Ok the university points out that only 100k was earmarked. Yes, I get that, but I think they should have spent his money in a less revolting way anyway. Like, for instance, to honor his generosity and the discipline that made it possible, they could have put it toward scholarships for poor students. All of it, apart from the library’s 100k. Or they could have given it all to the library, to spend as they chose.
One particularly blistering blog post by New Hampshire graduate Claire Cortese — illustrated by dollars being tossed into a toilet — says the scoreboard spending shows the university needs to check its priorities. Cortese details what she sees as high student debt among alumni and questionable university spending in recent years on amenities such as a light-up table for a dining hall and a new logo. She goes on to argue that the $1 million for the scoreboard could have been spent on research grants, student meal plans or scholarships for students — she points out the sum is enough to pay for four-year full-ride scholarships for 14 in-state students at New Hampshire’s quoted tuition and fee level of more than $17,000 per year.

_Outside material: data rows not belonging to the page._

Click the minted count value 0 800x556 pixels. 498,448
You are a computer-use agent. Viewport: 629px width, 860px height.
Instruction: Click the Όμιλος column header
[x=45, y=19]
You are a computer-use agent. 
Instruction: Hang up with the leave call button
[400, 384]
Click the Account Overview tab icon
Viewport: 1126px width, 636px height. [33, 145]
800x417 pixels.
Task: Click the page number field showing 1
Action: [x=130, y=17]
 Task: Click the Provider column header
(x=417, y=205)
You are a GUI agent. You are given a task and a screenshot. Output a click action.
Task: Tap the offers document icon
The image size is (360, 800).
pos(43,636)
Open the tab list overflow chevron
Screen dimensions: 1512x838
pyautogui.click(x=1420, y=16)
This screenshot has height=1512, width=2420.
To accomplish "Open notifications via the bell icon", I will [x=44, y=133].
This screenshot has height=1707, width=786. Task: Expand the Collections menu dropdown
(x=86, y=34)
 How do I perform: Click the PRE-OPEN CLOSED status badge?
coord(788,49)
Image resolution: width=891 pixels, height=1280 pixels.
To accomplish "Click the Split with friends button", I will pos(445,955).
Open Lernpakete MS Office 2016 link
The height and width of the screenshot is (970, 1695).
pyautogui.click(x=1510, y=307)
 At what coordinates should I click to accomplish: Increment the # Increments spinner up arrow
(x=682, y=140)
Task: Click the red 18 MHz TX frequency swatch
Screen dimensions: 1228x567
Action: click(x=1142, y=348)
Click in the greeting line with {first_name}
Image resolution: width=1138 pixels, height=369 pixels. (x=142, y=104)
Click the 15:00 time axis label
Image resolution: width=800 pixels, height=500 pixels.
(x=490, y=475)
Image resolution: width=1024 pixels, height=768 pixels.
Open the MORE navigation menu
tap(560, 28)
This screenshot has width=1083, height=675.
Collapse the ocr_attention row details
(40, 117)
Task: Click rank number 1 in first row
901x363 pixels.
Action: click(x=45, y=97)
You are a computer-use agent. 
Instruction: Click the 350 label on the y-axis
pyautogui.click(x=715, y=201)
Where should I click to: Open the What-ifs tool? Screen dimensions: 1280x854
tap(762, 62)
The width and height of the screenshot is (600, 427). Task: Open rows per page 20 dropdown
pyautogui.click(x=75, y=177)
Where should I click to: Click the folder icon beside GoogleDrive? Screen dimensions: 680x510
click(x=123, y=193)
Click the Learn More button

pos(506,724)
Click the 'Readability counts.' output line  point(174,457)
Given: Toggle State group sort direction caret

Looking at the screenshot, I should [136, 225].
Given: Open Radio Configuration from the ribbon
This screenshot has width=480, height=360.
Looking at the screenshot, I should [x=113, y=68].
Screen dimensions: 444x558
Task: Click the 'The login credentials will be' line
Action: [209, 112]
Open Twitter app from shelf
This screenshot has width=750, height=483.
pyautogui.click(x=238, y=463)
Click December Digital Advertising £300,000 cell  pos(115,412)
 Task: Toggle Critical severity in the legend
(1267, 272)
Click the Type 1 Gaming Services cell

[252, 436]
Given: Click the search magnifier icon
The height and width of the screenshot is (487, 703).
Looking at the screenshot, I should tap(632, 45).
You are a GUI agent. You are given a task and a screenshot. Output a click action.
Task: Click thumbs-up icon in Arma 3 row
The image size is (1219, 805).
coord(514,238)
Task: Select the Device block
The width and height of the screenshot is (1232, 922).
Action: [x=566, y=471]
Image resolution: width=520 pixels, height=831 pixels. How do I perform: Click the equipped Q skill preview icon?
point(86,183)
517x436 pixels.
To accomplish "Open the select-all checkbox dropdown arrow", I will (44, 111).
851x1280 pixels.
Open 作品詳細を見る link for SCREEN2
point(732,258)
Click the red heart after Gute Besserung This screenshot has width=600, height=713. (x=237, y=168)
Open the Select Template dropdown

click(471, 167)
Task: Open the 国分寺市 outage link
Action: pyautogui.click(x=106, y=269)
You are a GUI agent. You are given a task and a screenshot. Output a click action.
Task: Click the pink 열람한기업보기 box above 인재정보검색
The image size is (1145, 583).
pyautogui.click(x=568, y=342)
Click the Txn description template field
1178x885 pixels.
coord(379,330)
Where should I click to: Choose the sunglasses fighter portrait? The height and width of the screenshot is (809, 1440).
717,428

“Ultimately, the school’s administrative decision to spend a quarter of Morin’s generous donation on a inconsequential trinket for the athletic department is a complete disgrace to the spirit and memory of Robert Morin,” Cortese wrote. “As a Wildcat, I feel deeply saddened and honestly completely ashamed of my alma mater for this.”
Claire Cortese has more sense than the University of New Hampshire does.
Lesson to be learned from this: earmark any donation you make because people are assholes.
The university replies to the outrage by emphasizing that he earmarked only a small portion. But I think the university should have exercised better taste and judgment anyway.
As it is I simply wish he’d spent that ONE MILLION DOLLARS on a lot of excellent trips to Europe.
The only possible way I can see for them to justify it is if he was a huge sports fan and went to university games whenever possible. Then maybe they could infer that he’d be pleased by that.
My thoughts exactly. I won’t be leaving any school $4 million (unless my status changes soon), but I have been in the process of revising my will, and this tells me that I need to earmark all my school legacies. I do not want a cent of my money going to any sporting function at all. Schools are for education – or at least they should be.
I remember in the 90s in Oklahoma. OU got a new president. This was at a time when the football team was lousy. All I heard from people around me was how awful the new president was because he was focused on improving education, while the football team was losing. Didn’t he realize what was important? The faculty, on the other hand, was thrilled that he had his priorities straight. Of course, OU now has one of the highest paid coaches in college football, and the same president, so I guess he figured out the real function of a college – make the football fans happy.